#### ENUNCIADOS DAS TAREFAS:
1 > Transcreva do texto selecionado o trecho entre "O conto é um" e "gestual da leitura.", inclusive.
2 > Indique se cada afirmação abaixo está de acordo com o texto selecionado, respondendo sim ou não e citando literalmente as palavras do texto que decidem a questão. (a) No atendimento descrito, a autora utilizou o livro O reizinho mandão, de Ruth Rocha. (b) A resenha do livro de Maria Lucia Lemme Weiss foi elaborada por Adriana Greco Marega Ferreira. (c) O livro A intervenção psicopedagógica nas dificuldades de aprendizagem escolar é da Editora Wak.
3 > Segundo o texto selecionado, que cargo Maria Lucia Lemme Weiss já ocupou na Associação Brasileira de Psicopedagogia (ABPp)?

#### TEXTO SELECIONADO:

Continuando com as possibilidades de intervenção, trazemos o artigo O CONTO UTILIZADO COMO FERRAMENTA PSICOPEDAGÓGICA: UM RELATO DE EXPERIÊNCIA, assinado por Adriana Greco Marega Ferreira, Psicóloga e Psicopedagoga, atuando em consultório particular no atendimento de crianças, adolescentes, adultos e idosos. O artigo traz um relato de experiência a partir de recortes de atendimentos psicopedagógicos realizados pela autora. Durante a realização do atendimento descrito neste trabalho a autora utilizou o livro O reizinho mandão, de Ruth Rocha. O livro foi escolhido inicialmente para abordar questões referentes à dificuldade de tolerar frustrações, o desejo de fazer tudo como queria e permitir que o paciente pudesse se identificar com aspectos do conto e simbolizar conteúdos inconscientes. Conforme a autora,

O conto é um ótimo exemplo de instrumento que, ao ser utilizado, facilita o surgimento do emocional, do afetivo. O conto usa a mesma linguagem do inconsciente (símbolo), por isso, fala diretamente com uma criança por meio de uma linguagem simbólica, sem a necessidade de explicações, do uso da razão e as imagens existentes vão direto ao inconsciente, podem resolver algum eventual problema e levá-lo a uma mudança pessoal. Nos atendimentos, o conto e as representações simbólicas do paciente foram utilizados como instrumentos psicopedagógicos para a mobilização imaginativa dos conteúdos arquetípicos e expressões criativas, que possibilitaram o desenvolvimento e compreensão da linguagem oral, escrita e gestual da leitura.

E por último, para fecharmos a questão das possibilidades de intervenção, temos a resenha elaborada por Rose Skripka N. Gabriel. A resenha traz o livro A intervenção psicopedagógica nas dificuldades de aprendizagem escolar, da Editora Wak, escrito por Maria Lucia Lemme Weiss, psicóloga, pedagoga e psicopedagoga clínica e institucional, professora e assessora em cursos de Psicopedagogia no Brasil, ex-presidente da Associação Brasileira de Psicopedagogia (ABPp) e professora adjunta do Instituto de Psicologia da Universidade do Estado do Rio de Janeiro (UERJ). Nesta obra, a autora aborda a intervenção psicopedagógica sob dois parâmetros que se justapõem a sua experiência pessoal e uma proposta de método de trabalho.

O livro indica caminhos fornecendo um roteiro de atuação do psicopedagogo, tanto dentro do consultório como nos outros ambientes que envolvem a queixa do paciente. Assim, segundo Rose a autora explica que

[...] os recursos que o psicopedagogo pode usar em sua atuação nos atendimentos que paulatinamente conduzem o paciente a lidar melhor com suas dificuldades. São ações nas quais é imprescindível que o profissional tenha clareza de qual objetivo pretende atingir, pois a intervenção neste caso significa mostrar ao paciente outras possibilidades para se chegar ao conhecimento de um objeto, que vêm para acrescentar ao modo de compreender que o paciente já traz consigo.

Desta forma, a Revista Construção Psicopedagógica convida você leitor para dialogar com as diferentes possibilidades do trabalho psicopedagógico, nos seus diversos aspectos, sejam eles culturais, afetivos, sociais, envolvendo os diferentes atores: paciente, família, escola e comunidade, em suas possibilidades interventivas em interface com outros campos, tais como educação, linguagem, saúde, psicanálise entre outras, tendo sempre um olhar multidisciplinar, interdisciplinar e transdisciplinar.

Além da gratidão pela companhia na leitura e divulgação de nossa revista, esperamos também a sua contribuição para o próximo número. Ela é muito importante para nós!

[Registros de dados armazenados]
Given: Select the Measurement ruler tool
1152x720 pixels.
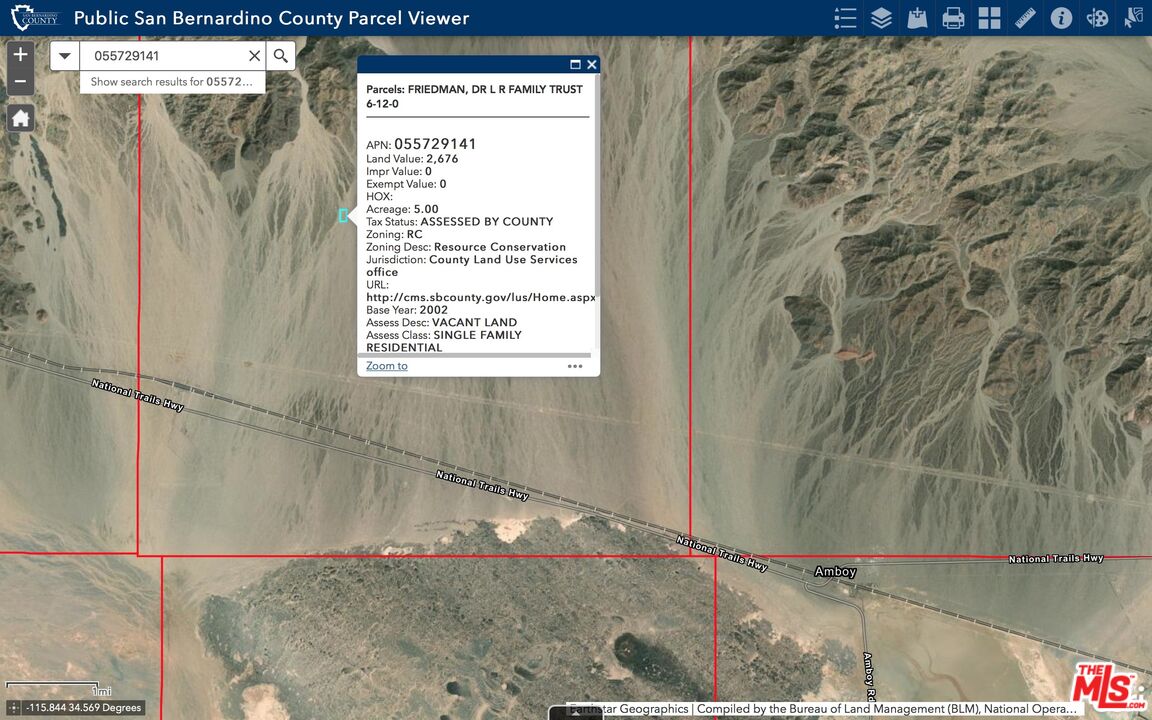Looking at the screenshot, I should 1025,18.
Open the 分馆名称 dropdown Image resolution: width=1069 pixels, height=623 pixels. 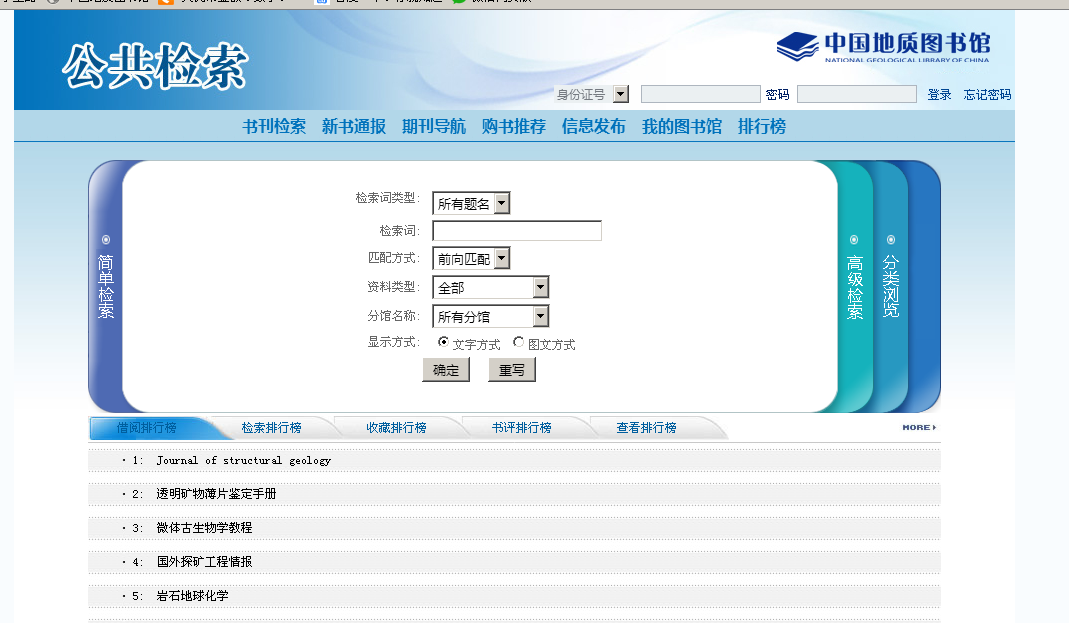tap(540, 317)

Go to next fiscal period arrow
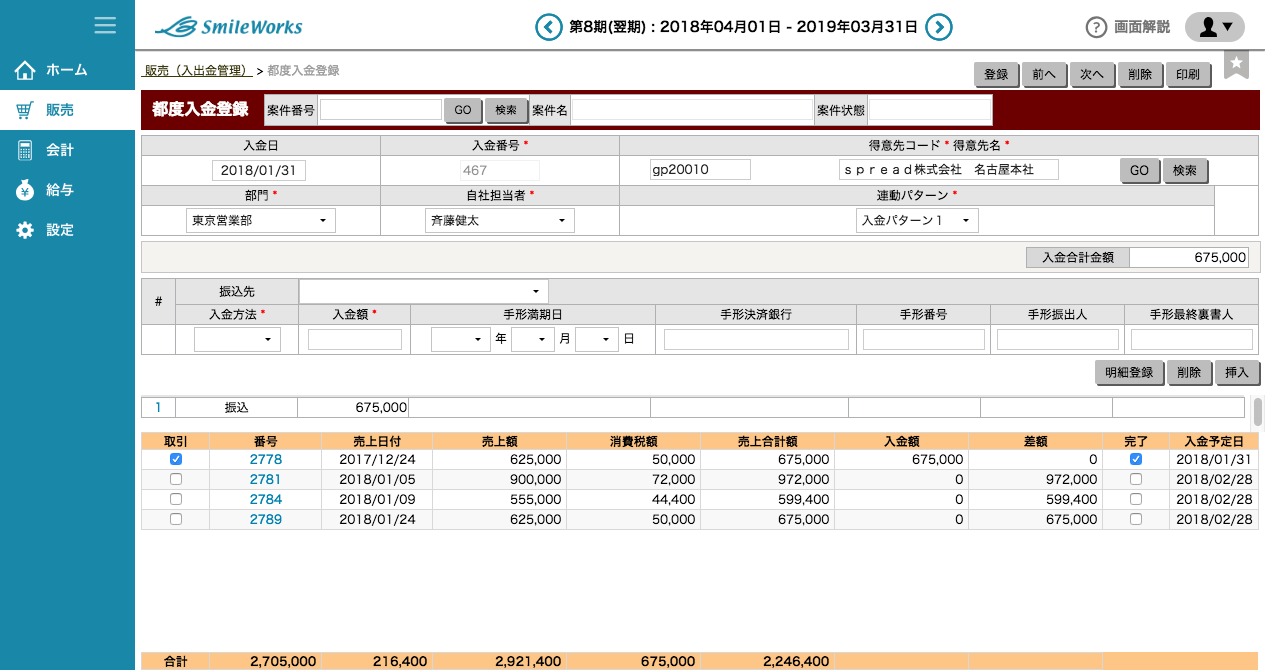[x=938, y=27]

#### SOLUÇÕES DOS EXERCÍCIOS:
1 >
O conto é um ótimo exemplo de instrumento que, ao ser utilizado, facilita o surgimento do emocional, do afetivo. O conto usa a mesma linguagem do inconsciente (símbolo), por isso, fala diretamente com uma criança por meio de uma linguagem simbólica, sem a necessidade de explicações, do uso da razão e as imagens existentes vão direto ao inconsciente, podem resolver algum eventual problema e levá-lo a uma mudança pessoal. Nos atendimentos, o conto e as representações simbólicas do paciente foram utilizados como instrumentos psicopedagógicos para a mobilização imaginativa dos conteúdos arquetípicos e expressões criativas, que possibilitaram o desenvolvimento e compreensão da linguagem oral, escrita e gestual da leitura.

2 >
(a) Sim: "Durante a realização do atendimento descrito neste trabalho a autora utilizou o livro O reizinho mandão, de Ruth Rocha."
(b) Não: "temos a resenha elaborada por Rose Skripka N. Gabriel."
(c) Sim: "A resenha traz o livro A intervenção psicopedagógica nas dificuldades de aprendizagem escolar, da Editora Wak".

3 > Ela foi presidente da Associação Brasileira de Psicopedagogia (ABPp).